Throughout his career, “[Pesce’s] forte has been “to give form to the form of life,” writes art historian Germano Celant, challenging how things could be made and why. Contemporaneous to the investigations of the Italian Arte Povera movement, Pesce’s radical experimentation with industrial and everyday materials such as polyurethanes and poured resins broke the mold of standardization. Inventing techniques that would produce variable results that embraced flaws and mistakes, he refused to follow the modernist ideology of regularity and perfection dominant at the time. “I wanted to make people understand that creativity resides in rejecting previously seen models, and this proceeds in the absence of repetition…It’s a first step toward creativity, inspiring people to make an autonomous gesture, a different one each time,” said Pesce during a 1991 interview.
Age of Contaminations will feature a grouping of rare Yeti Armchairs (1968), the first armchair Pesce produced, the iconic “Moloch” Floor Lamp (1970-1), his inaugural collaboration with the manufacturer Bracciodiferro, and the earliest example of his groundbreaking Golgotha Table (1972). Highlighting seminal projects that demonstrate Pesce’s revolutionary approach to the domestic interior, this exhibition marks the public debut of pieces from the private apartment commissioned for the Italian professor Alberto Carenza where they remained in situ for nearly five decades, including the eponymous monumental Carenza Bookcase (1972). Examples from the Paris home of photographer and collector Marc-André Hubin designed by Pesce in 1985-6, an eye-opening reassessment of space and function, will also be on view.
The exhibition title references Gaetano Pesce’s installation for the Museum of Modern Art’s 1972 seminal group show, Italy: The New Domestic Landscape, curated by Emilio Ambasz. For this, Pesce constructed “Project for an Underground City in the Age of Great Contaminations,” a fictionalized archeological discovery in 3000 BCE of an underground habitat from 2000 BCE. Nearly fifty years after the opening of this landmark exhibition, Age of Contaminations looks back on Pesce’s legacy as a provocateur, rule-breaker, and an essential influence on the evolution of contemporary design.
ABOUT GAETANO PESCE
Of the founding generation of radical designers, Gaetano Pesce’s influence remains unparalleled. By refusing to adhere to traditional boundaries between architecture, sculpture, and conceptual art, his cross-contamination between genres consequentially altered the landscape of design and was a catalyst for the establishment of the contemporary studio practice.

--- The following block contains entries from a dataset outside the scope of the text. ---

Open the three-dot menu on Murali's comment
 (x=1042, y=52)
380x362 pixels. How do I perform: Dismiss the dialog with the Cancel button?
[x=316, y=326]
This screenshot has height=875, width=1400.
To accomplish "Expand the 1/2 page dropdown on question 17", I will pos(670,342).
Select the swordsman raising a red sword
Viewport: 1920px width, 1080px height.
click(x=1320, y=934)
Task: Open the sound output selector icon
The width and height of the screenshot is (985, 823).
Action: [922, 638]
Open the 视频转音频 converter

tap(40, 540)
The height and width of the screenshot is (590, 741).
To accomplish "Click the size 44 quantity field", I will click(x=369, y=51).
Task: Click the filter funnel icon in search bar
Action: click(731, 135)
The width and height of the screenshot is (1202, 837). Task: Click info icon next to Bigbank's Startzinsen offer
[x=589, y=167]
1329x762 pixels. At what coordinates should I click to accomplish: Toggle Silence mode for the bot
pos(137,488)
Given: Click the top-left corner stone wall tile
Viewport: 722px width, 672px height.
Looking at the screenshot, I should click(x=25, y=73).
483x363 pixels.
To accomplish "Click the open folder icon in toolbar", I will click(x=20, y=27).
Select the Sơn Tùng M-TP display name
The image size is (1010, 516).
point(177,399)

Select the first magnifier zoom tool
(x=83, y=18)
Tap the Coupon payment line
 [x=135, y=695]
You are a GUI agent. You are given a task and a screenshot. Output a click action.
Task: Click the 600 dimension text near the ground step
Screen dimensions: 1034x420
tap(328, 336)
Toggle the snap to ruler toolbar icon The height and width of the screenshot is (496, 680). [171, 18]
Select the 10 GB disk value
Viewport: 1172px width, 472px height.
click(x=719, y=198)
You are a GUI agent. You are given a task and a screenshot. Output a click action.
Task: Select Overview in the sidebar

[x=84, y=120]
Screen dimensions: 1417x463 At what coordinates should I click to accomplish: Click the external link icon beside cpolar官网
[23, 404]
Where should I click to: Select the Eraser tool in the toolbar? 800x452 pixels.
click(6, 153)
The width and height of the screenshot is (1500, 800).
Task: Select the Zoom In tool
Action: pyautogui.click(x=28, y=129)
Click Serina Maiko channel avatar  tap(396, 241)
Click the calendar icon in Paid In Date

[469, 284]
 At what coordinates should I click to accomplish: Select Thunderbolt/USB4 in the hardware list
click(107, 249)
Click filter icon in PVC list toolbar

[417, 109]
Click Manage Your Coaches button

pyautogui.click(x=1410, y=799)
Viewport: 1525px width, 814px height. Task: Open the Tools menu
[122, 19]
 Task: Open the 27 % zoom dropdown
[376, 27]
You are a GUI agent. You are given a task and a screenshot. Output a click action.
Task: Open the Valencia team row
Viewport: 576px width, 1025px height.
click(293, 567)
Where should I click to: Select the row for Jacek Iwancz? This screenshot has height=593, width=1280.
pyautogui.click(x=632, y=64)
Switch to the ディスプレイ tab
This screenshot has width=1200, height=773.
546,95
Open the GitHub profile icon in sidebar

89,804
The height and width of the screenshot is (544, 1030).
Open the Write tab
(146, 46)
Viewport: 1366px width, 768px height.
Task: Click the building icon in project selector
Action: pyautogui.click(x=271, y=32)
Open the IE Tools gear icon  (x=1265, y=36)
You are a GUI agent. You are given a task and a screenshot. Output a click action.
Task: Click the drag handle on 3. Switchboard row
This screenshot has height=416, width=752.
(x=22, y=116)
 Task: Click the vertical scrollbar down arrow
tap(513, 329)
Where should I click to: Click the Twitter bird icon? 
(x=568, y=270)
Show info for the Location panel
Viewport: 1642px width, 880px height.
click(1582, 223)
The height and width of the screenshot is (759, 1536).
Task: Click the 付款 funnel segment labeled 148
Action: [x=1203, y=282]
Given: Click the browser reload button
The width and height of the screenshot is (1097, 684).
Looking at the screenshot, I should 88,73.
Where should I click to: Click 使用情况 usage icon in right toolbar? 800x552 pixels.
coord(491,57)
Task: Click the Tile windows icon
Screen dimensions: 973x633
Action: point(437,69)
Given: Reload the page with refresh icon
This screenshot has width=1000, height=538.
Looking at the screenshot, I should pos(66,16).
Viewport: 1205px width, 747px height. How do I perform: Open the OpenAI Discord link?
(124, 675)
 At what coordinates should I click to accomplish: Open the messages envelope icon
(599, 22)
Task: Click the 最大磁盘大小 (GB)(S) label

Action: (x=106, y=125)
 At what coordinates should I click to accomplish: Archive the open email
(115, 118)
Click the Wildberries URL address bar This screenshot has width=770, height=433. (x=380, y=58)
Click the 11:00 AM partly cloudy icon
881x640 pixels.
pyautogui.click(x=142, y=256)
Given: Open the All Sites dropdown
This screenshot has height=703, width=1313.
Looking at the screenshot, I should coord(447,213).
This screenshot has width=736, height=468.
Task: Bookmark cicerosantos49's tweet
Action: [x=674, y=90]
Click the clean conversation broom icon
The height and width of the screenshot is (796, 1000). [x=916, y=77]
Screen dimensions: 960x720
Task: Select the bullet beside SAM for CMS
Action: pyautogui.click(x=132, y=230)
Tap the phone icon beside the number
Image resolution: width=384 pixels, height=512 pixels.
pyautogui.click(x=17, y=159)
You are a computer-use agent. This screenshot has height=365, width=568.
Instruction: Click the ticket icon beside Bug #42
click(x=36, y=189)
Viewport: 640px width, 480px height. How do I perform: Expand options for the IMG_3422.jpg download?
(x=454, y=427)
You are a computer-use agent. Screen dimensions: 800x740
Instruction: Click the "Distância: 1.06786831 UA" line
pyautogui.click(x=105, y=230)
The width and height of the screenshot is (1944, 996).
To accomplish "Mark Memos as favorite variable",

Born in 1939 in La Spezia, Italy, Pesce graduated with a degree in architecture from the University of Venice in 1965. Contemporaneous to the investigations of the Italian Arte Povera movement, he inserted himself into serial production situations, attempting to humanize manufacturing through variation and expression for B&B Italia, Cassina and Bracciodiferro. His radical experimentation with industrial and everyday materials such as polyurethanes and poured resins broke the mold of standardization. Inventing techniques that would produce variable results that invited flaws and mistakes, he refused to follow the modernist ideology of regularity and perfection dominant at the time.
His architectural projects include the Organic Building of Osaka in Japan (1990), a precursor to the ‘living wall,’ “in which the “co-existence of greenery, architecture, and human beings,” is the concept. Perhaps his best known project is the design for the advertising agency TBWA\Chiat\Day’s offices in New York (1994), a radical experimental layout that is considered the first mobile office.
Pesce has taught at several institutions including Cooper Union in New York, and the Institute d’Architecture et d’Etudes Urbaines in Strasbourg. His work is included in the permanent collections of museums worldwide such as the Centre Pompidou, Paris; Metropolitan Museum of Art, New York, NY; Musée des Arts Decoratifs, Montreal; Musée des Arts Decoratifs, Paris; Museum of Modern Art, New York, NY and Museum of Modern Art, Turin. Pesce lives and works in New York, NY.